Schrader, Carter Introduce Bipartisan Bill to Keep Drug Costs Down
Following the House Committee on Oversight and Reform hearing on prescription drug pricing earlier this week, Congressman Kurt Schrader (D-OR) and Congressman Earl L. "Buddy" Carter (R-GA) today introduced legislation aimed at keeping drug prices down by increasing competition in the generic drug market.
Current law awards 180 days of exclusivity on the market to a drug manufacturer when they are the first to file a generic drug application with the FDA for a drug for which there is no generic. The purpose of this award is to reward manufacturers for challenging weak patents and bringing new low-cost drugs to the market. The 180 days begins once the manufacturer starts marketing the drug, but even before the manufacturer begins marketing, all other generic competitors are blocked from coming to market. This allows some manufacturers to “park” the exclusivity before receiving final approval, blocking competition for more than the 180 days intended by the law. In these cases, no other generics are able to come to the market until the first manufacturer receives final approval, begins marketing the drug, and the subsequent 180 days have passed.
The Bringing Low-cost Options and Competition while Keeping Incentives for New Generics (BLOCKING) Act would stop first generic drug “parking.” Under the BLOCKING Act, if a second generic drug application is blocked from receiving approval solely due to a first generic drug manufacturer parking their exclusivity at the tentative approval stage, the 180 days immediately begins to run, preventing limitless delays for other generics to come to the market. This legislation mirrors a proposal to “speed development of more affordable generics to spur competition” that was included in the administration’s FY19 budget proposal.
“Too many patients across this country feel a severe impact from rising drug prices, often on prescriptions they’ve been filling for years,” said Rep. Schrader. “I have long said there is not one silver bullet solution to this crisis, however, we do know that increasing competition on the drug market places a check on manufacturers and keeps costs down. Our bill is one such solution that targets and eliminates unnecessary delays in allowing more drugs on the market, ensuring both that manufacturers are still incentivized to produce more drugs and that markets continue to see robust competition.”
“As the only pharmacist in Congress, one of my top priorities is making prescription drugs more affordable and accessible,” said Rep. Carter. “I am happy to introduce this bill today with my friend Representative Schrader because it will work to bring more generic competition into the marketplace faster. More competition will help make these drugs more affordable and accessible for patients. This proposal has support from President Trump and bipartisan members of Congress. I hope it will move through Congress as soon as possible for the benefit of all patients.”
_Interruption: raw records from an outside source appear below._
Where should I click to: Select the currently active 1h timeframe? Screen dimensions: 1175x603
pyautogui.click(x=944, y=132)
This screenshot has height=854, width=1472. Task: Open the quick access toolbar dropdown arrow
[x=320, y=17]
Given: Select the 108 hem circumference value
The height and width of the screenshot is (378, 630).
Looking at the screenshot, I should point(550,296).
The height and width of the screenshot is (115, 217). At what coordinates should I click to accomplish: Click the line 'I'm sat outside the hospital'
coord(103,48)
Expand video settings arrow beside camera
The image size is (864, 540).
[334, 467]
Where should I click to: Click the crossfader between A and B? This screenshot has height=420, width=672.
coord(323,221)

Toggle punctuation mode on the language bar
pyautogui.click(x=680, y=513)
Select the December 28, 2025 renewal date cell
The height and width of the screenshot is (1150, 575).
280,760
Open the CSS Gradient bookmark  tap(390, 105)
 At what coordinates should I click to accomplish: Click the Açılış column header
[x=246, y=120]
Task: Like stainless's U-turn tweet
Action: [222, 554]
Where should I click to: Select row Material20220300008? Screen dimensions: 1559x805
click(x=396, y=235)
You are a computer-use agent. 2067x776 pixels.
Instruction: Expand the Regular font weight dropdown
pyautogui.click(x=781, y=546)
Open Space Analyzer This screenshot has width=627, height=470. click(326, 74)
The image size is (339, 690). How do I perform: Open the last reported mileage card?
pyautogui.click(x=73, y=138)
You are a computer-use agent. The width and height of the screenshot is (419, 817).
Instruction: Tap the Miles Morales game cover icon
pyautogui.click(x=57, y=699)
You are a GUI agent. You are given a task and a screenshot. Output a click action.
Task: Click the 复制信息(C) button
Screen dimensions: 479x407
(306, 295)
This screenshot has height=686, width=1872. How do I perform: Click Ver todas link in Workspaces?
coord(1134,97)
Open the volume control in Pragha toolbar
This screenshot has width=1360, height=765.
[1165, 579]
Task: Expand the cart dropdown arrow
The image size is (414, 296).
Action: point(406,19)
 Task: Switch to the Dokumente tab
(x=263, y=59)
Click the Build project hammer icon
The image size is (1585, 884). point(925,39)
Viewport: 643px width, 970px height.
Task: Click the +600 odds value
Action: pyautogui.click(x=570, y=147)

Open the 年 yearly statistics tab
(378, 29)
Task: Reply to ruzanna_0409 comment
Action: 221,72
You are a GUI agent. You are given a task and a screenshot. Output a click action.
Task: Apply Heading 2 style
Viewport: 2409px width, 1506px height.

Congressman Schrader has long been committed to lowering drug costs. During the 114th Congress, he introduced a bill to prevent price hikes to lifesaving drugs after Turing Pharmaceuticals, led by hedge fund manager Martin Shkreli, jacked the price of Daraprim – an anti-parasitic drug that’s most commonly used to treat and prevent certain infections in HIV positive patients – from $13.50 to $750 overnight. In 2017, a version of that legislation passed as part of the FDA Reauthorization Act of 2017, and last summer, his law saw its first successeswhen several strengths of potassium chloride oral solution, used to treat low potassium blood levels in patients who are on diuretics, that did not have generic versions available received a Competitive Generic Therapy (CGT) designation – a classification established under the law – allowing the medication to come to market faster. Several more CGTs have since come to market.